Spesso anche nel minacciare l'accento è misto: nel mio caso quando boss e faccendiere, progettavano di eliminarmi, il piemontese si mescolava all'accento calabrese. La telefonata intercettata risale al 2011. E non smetterò mai di ringraziare quegli uomini e quelle donne della guardia di finanza che hanno ascoltato e segnalato d'urgenza il fatto alla procura antimafia di Bologna.

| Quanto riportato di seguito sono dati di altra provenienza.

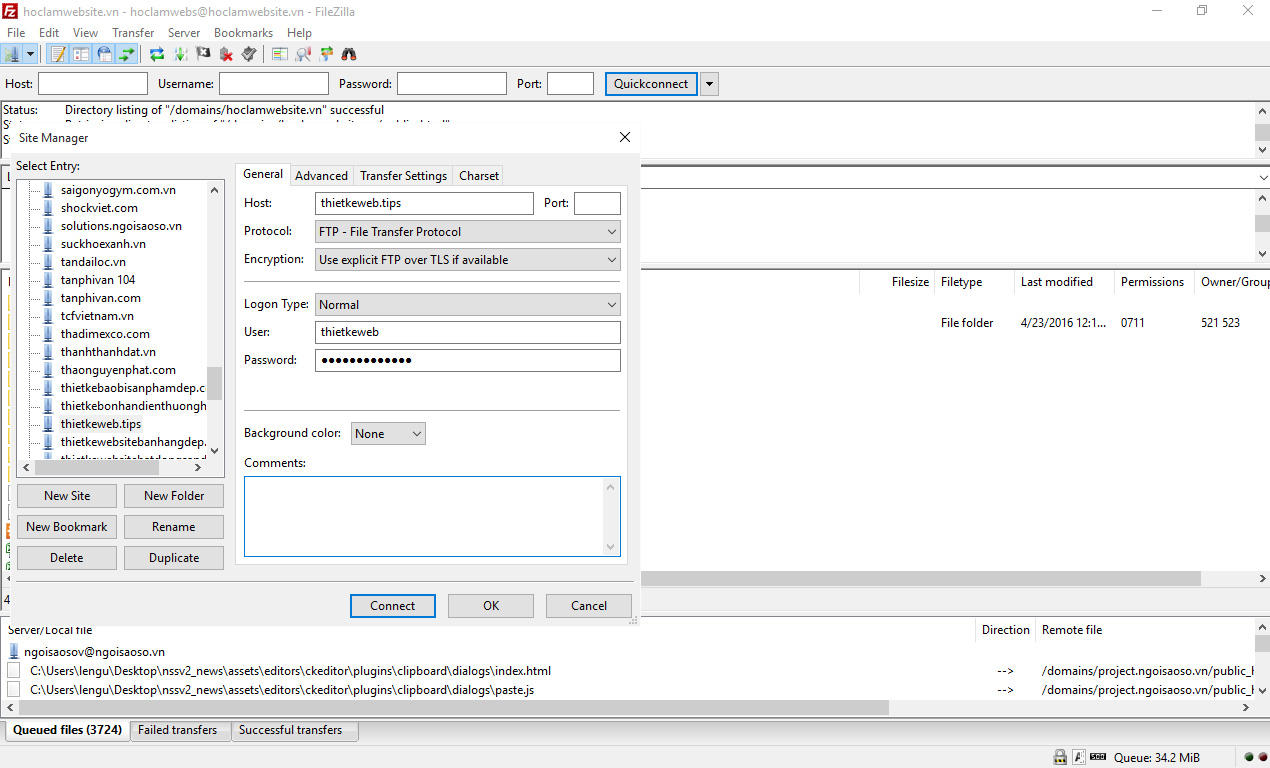Click the lock encryption icon in status bar
This screenshot has height=768, width=1270.
click(1060, 757)
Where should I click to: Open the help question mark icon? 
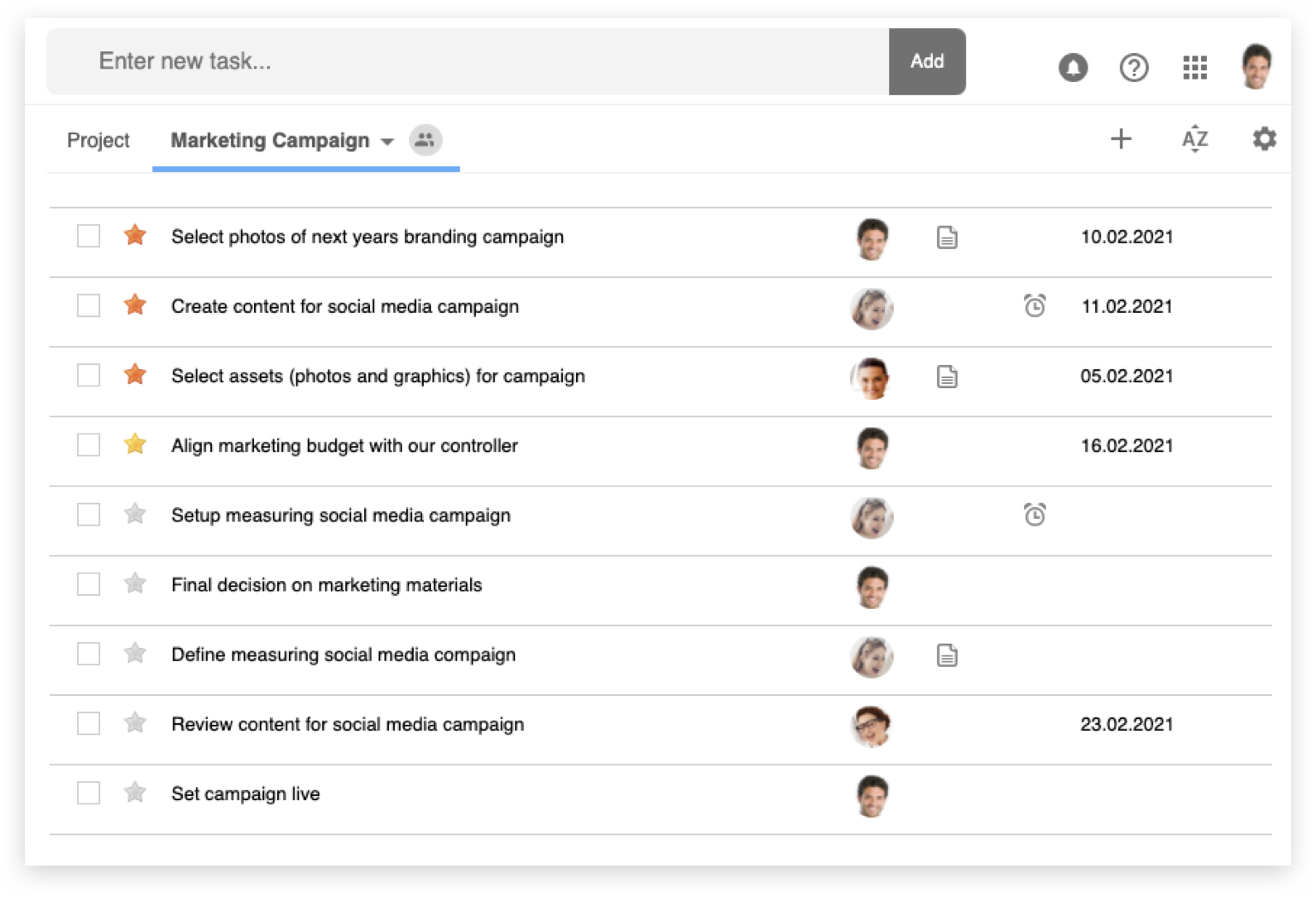(x=1133, y=67)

Da lì il procuratore dell'epoca Roberto Alfonso, insieme al pm Francesco Caleca che seguiva l'inchiesta sul gruppo Femia, chiese alla prefettura di Modena di mettermi sotto scorta. Così iniziò una vita diversamente libera. Un'esistenza vissuta nell'equilibrio tra fragilità, insicurezze, paure, ma anche tra l'amore di chi in questi quasi sei anni mi è stato vicino, sopportando un vita di certo non facile. Poi, ieri, a distanza di così tanto tempo,il tribunale di Bologna ha riconosciuto l’esistenza di un clan mafioso che in Emilia aveva messo radici. L'esistenza di quella cosca che voleva bloccare l'informazione locale immaginando persino di usare il piombo per raggiungere l'obiettivo.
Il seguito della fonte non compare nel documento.